• **INFORMATION SUPPLIED**
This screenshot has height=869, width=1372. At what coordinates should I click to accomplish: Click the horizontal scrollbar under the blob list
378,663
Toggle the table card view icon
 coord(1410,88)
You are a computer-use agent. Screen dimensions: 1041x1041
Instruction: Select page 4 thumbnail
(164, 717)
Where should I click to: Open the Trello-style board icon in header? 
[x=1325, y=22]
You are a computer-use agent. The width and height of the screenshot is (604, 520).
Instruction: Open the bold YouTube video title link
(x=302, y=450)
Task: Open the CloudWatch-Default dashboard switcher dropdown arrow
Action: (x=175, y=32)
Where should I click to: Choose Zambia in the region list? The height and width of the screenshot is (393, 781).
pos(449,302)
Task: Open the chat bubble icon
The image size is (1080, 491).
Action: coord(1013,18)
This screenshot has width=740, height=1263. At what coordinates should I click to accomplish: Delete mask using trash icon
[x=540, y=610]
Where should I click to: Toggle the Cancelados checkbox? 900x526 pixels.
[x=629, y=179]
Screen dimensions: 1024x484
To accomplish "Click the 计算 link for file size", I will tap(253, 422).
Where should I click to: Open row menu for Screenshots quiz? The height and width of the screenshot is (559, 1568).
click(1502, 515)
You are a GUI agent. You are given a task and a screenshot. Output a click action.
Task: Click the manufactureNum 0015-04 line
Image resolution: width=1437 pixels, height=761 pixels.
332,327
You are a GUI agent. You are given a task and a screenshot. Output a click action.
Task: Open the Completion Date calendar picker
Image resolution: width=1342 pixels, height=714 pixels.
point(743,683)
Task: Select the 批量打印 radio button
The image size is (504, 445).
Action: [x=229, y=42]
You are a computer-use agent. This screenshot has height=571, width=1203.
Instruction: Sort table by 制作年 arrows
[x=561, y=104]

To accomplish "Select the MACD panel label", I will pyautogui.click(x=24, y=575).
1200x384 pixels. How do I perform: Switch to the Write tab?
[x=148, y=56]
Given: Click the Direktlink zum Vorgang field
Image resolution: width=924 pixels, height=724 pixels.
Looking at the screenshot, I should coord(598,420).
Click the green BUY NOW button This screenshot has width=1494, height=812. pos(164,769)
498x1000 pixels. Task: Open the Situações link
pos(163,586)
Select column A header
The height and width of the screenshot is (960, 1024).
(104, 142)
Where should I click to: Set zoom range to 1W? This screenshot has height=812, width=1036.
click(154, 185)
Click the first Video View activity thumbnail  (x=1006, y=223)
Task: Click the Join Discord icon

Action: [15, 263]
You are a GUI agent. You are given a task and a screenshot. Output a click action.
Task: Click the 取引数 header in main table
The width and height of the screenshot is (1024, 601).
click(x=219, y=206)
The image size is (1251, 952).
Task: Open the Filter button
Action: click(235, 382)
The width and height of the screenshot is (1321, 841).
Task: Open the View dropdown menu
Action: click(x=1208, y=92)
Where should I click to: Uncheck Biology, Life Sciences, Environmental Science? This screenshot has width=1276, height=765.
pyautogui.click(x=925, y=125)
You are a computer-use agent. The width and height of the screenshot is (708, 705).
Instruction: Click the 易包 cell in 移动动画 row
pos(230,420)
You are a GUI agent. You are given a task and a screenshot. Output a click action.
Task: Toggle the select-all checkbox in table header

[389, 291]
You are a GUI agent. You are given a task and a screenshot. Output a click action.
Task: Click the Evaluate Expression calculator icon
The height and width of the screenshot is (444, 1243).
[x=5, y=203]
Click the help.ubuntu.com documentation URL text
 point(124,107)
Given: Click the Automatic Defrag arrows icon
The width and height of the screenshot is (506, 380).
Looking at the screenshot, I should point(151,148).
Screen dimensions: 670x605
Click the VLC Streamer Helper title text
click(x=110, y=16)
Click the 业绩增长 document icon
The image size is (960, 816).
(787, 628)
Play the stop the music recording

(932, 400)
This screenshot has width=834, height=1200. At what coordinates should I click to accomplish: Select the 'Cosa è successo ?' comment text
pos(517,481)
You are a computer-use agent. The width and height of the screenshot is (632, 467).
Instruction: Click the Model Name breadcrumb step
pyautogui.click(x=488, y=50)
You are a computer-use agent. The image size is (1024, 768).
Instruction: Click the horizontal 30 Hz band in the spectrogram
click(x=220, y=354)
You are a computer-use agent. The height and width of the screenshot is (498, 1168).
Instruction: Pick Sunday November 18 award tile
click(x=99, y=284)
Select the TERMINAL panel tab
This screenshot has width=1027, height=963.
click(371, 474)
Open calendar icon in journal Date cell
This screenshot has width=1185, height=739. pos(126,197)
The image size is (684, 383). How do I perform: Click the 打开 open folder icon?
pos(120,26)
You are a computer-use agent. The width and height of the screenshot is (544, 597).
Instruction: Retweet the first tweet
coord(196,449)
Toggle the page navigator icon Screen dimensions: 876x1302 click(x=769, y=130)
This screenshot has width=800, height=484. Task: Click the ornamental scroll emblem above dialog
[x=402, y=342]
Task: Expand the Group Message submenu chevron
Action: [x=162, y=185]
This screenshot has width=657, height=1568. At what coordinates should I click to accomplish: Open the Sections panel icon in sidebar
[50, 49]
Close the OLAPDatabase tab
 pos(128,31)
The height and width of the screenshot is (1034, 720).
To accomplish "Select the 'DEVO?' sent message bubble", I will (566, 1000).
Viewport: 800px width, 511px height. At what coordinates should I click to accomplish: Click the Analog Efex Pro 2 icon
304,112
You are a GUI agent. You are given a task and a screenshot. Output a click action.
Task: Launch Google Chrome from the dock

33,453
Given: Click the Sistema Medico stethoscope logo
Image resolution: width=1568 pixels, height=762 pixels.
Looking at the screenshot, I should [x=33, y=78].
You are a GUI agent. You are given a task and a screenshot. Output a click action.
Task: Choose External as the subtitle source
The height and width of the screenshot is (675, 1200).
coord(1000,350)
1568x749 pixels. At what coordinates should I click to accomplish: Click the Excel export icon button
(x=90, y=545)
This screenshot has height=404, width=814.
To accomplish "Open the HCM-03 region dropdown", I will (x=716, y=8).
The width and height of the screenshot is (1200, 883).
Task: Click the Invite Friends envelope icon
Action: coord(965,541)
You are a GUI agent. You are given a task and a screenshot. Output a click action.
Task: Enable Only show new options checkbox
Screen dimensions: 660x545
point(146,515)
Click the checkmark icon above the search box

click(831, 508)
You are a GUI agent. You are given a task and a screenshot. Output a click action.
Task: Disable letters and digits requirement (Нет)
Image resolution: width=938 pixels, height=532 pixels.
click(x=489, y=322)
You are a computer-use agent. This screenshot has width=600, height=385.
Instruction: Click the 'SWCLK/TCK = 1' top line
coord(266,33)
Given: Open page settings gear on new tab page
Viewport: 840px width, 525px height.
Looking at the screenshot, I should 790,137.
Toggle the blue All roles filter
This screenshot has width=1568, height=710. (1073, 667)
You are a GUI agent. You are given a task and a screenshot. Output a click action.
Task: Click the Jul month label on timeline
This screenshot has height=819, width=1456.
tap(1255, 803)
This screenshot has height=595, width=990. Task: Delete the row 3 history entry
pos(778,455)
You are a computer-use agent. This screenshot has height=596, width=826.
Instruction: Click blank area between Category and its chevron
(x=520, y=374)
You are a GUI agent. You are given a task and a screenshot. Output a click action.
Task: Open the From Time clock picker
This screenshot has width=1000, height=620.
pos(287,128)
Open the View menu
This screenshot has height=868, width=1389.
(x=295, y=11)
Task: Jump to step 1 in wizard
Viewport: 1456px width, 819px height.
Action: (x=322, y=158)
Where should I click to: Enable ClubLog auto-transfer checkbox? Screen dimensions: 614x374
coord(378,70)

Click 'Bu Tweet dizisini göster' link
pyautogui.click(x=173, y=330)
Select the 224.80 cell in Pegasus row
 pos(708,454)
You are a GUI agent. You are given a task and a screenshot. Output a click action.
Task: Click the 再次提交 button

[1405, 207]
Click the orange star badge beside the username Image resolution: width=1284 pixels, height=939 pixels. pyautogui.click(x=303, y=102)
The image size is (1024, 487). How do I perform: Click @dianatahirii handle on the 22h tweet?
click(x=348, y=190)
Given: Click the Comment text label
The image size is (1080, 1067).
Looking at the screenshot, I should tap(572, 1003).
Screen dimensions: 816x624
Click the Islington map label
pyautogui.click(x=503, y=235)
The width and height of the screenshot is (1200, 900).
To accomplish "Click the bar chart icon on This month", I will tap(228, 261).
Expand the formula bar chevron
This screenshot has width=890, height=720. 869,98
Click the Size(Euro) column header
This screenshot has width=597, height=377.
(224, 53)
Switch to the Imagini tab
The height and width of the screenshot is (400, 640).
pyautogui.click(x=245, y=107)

• **WORK INSTRUCTIONS**
Check every line above for the string "bubble" and copy those that have it.

• **REPLY TO THE TASK**
Task: Open the chat bubble icon
To accomplish "Select the 'DEVO?' sent message bubble", I will (566, 1000).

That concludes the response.